However, in some cases, you might have a real estate agent that simply must have you as their real estate photographer. The problem is, their home for sale is in the nearby wooded area, and it takes about 45 minutes each way to get there.
If you have to travel a great distance, gas and time should definitely be considered when making a final price. You’re not only going to be using excessive amounts of gas on the way there and back, but you will also be spending potential work hours in your car to reach the destination.
If you’re driving far to reach the building for real estate photography, include it in your final price. To be fair, you may wish to use the federal standard for mileage rates, or you may be able to find out what the going rate is per mile in your area.

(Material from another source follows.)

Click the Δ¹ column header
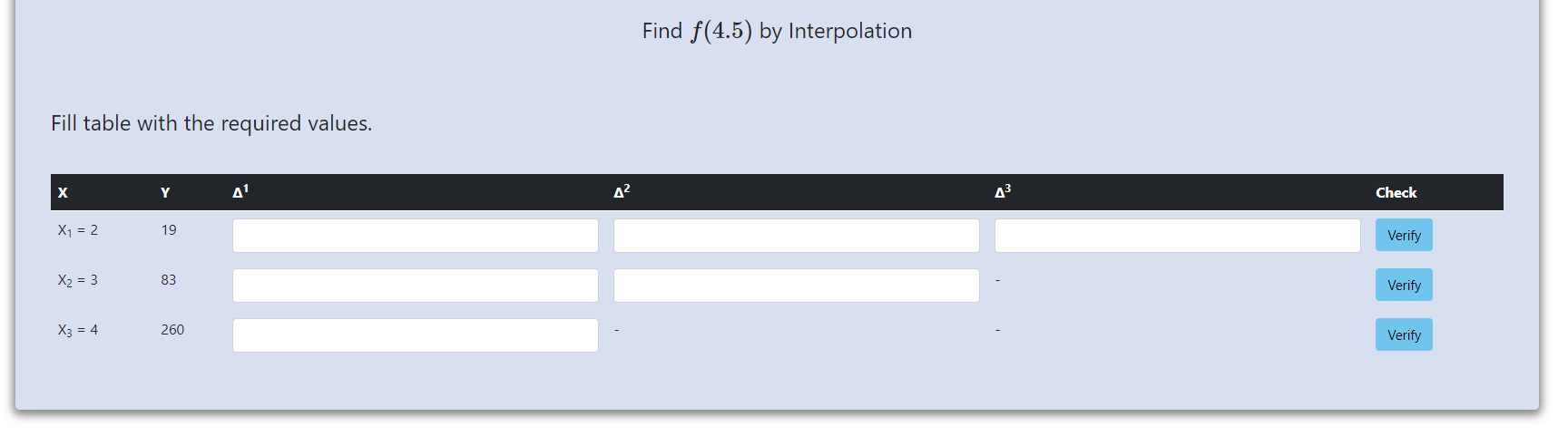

Tip: You don’t have to take jobs that are too far away from you unless you absolutely want to. It’s okay to tell your client ‘no’ if you don’t think it will be financially beneficial for you. Of course, you would want to word it better than that, or you can also speak with your client directly about your concerns. Avoid being shady and you might find that they may be willing to pay a little extra right off the bat.
Let’s face it: you will spend a lot of your hard-earned money on your real estate photography equipment, which means better photographs for your client. You should be compensated as such!
The better equipment you’re using, the better the photographs are going to be. This should also be taken into consideration when setting a final price. Extra equipment like proper lighting setup, tripods, and drone usage should all be factored in as they will enhance the photographs.
Some photographers will sometimes like to double as designers when they’re going to a home. They will know exactly where to place certain things to get the best photo op, and this “staging” should also be added to the final payment.
Tip: When you are just starting out, you don’t need to purchase anything too fancy. Spending all your money on expensive equipment can do more harm than good when you’re beginning in the real estate photography world. Take it slow and build up your items as your skills increase and your photography becomes more sought after.
How Many Photos Are Taken
One of the most important things to take into consideration when deciding how much to charge for real estate photography is how many photos are taken. A client who is only asking for 10 simple shots isn’t going to want to spend too much, whereas someone who is wanting over 40 for their building should be prepared to compensate the photographer.
An easy way to make this easier on your client right off the bat is to offer a chart of what you can offer them, and for how much. Perhaps starting at $120 for 10 pictures is a good way to go for an experienced real estate photographer. Every picture after that can be around $10, which means you will be making $220 for a set of 20 pictures.
Always remember that how much you charge per pictures will depend on your experience level and personal preference. A great way to make it even simpler on your client is to offer ‘specials,’ like buy 20 photographs for $200, get the next 5 free. This gives the buyer some incentive, but don’t expect it to always close the deal.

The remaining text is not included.